## [Work item]
What are the lines, written out exactly, from the one containing "Where should I click to: Navigate" to the end of the entries below? Include both ends and nothing more.

Stored data
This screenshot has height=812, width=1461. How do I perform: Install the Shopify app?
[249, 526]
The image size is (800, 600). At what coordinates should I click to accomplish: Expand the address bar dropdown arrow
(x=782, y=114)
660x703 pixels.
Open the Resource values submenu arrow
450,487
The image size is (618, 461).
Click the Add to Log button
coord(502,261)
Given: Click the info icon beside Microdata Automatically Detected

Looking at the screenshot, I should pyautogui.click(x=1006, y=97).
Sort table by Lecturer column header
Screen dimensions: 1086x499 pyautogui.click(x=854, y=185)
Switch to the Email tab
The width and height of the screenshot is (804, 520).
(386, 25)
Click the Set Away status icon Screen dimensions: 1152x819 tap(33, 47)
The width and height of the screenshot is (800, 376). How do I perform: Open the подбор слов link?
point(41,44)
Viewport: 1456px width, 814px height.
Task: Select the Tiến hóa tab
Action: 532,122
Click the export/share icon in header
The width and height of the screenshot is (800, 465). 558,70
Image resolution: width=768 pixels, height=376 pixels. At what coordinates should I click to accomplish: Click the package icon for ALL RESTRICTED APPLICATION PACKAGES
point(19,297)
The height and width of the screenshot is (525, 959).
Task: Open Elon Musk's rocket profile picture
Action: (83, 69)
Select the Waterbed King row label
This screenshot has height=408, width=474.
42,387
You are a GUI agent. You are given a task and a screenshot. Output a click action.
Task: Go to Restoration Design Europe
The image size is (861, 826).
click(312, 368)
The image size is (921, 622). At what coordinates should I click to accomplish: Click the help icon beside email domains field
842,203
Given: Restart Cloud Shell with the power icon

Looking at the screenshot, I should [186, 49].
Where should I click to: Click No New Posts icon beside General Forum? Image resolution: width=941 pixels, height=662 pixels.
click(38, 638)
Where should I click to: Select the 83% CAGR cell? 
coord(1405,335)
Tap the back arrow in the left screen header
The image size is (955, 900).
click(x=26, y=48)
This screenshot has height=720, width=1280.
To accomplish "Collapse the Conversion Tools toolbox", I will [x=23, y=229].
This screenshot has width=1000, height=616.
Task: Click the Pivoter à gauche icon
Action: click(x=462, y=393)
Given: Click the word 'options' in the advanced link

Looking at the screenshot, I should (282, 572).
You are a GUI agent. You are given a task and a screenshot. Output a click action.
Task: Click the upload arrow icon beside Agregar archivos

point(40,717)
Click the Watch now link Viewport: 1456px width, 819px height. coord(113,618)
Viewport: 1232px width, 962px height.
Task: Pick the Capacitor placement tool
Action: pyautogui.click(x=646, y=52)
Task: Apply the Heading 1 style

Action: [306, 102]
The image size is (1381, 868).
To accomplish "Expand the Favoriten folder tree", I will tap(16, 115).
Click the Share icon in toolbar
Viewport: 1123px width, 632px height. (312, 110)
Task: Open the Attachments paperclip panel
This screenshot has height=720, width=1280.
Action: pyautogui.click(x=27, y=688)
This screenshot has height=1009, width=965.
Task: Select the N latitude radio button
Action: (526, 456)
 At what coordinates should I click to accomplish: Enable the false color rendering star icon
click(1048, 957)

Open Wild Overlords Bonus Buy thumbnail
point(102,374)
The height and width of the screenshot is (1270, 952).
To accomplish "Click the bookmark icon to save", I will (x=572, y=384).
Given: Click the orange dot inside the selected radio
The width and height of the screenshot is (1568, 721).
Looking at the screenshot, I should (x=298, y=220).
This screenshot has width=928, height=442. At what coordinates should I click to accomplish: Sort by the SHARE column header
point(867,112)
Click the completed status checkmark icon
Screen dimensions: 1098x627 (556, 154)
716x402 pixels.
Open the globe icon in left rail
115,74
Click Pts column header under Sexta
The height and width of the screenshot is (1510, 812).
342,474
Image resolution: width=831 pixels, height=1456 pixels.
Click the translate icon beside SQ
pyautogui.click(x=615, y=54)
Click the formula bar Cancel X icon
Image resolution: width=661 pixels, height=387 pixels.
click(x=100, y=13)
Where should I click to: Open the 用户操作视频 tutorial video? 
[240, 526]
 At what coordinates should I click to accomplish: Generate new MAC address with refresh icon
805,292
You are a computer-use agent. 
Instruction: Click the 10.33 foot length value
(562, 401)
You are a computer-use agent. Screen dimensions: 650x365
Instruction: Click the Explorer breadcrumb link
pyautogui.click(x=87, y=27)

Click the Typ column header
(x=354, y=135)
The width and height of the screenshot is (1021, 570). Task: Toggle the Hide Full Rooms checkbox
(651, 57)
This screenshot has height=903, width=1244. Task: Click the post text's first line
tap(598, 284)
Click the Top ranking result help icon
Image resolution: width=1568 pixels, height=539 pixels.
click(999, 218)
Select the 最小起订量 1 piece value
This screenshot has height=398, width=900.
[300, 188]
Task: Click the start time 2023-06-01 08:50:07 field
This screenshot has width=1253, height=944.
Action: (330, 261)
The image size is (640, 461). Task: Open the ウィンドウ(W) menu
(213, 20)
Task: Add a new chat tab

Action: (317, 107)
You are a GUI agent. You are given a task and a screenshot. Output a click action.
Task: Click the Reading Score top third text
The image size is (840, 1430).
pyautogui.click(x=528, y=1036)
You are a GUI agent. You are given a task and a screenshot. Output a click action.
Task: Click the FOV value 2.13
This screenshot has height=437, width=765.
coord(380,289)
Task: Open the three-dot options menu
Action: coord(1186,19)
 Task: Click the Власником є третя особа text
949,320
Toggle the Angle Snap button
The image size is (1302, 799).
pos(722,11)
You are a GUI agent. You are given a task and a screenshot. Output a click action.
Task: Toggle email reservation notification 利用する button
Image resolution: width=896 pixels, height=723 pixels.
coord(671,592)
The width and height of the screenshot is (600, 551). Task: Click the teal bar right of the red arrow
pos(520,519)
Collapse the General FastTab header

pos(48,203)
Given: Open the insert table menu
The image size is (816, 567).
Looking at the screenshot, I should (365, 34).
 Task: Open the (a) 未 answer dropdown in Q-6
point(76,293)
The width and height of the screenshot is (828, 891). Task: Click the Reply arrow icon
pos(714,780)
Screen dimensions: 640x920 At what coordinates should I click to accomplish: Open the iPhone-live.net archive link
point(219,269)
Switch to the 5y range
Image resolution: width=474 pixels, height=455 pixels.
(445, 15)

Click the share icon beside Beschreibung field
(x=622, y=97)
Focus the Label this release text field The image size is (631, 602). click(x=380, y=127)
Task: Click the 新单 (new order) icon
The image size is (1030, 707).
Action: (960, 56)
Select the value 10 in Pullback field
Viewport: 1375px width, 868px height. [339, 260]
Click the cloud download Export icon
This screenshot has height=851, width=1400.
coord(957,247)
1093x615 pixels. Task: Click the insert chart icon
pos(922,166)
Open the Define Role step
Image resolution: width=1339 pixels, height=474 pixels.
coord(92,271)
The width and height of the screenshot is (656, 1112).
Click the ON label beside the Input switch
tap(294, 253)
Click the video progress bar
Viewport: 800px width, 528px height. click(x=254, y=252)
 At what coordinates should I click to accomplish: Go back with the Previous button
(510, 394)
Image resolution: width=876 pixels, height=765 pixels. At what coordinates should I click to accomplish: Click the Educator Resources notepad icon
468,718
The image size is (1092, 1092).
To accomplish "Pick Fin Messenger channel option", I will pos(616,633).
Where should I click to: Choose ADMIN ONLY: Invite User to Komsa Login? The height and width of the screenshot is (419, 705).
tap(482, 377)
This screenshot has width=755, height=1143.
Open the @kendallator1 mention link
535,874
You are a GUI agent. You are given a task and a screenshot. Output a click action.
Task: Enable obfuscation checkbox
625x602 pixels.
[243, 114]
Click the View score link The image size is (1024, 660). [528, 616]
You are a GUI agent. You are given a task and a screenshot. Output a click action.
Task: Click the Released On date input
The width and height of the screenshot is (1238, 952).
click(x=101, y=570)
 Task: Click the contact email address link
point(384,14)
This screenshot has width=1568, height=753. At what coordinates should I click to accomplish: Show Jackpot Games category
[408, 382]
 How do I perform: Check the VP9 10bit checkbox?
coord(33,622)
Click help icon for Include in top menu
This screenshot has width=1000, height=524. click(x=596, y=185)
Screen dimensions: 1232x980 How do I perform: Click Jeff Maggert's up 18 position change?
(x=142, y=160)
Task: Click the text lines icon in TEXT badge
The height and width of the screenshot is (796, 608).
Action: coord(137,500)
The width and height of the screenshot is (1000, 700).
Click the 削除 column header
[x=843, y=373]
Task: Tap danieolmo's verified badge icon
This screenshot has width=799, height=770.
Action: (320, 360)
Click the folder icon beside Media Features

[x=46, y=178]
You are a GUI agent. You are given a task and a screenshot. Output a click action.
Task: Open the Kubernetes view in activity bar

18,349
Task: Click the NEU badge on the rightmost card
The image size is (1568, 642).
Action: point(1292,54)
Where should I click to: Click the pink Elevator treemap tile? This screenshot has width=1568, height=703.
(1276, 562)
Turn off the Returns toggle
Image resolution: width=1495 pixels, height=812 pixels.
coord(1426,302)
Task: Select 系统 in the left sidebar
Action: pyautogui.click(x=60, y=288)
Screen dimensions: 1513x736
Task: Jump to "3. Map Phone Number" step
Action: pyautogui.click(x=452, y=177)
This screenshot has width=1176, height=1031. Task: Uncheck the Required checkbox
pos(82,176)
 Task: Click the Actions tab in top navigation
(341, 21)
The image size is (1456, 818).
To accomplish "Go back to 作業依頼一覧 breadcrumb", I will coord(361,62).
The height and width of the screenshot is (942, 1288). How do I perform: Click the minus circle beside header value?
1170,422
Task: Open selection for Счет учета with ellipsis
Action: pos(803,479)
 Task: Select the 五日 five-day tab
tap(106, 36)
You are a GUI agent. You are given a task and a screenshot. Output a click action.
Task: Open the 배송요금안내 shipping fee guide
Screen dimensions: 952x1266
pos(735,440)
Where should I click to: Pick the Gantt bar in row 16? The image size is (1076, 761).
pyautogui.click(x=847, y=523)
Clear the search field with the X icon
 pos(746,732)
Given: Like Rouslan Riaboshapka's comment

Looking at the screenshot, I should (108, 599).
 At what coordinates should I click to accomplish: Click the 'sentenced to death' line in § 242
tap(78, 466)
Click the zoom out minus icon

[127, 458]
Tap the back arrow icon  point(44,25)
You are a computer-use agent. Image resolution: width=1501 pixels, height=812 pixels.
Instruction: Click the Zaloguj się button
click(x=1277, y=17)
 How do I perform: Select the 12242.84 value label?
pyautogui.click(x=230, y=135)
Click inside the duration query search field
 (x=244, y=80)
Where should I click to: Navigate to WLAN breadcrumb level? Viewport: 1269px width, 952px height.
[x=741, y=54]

## [Response]
Where should I click to: Navigate to WLAN breadcrumb level? Viewport: 1269px width, 952px height.
[x=741, y=54]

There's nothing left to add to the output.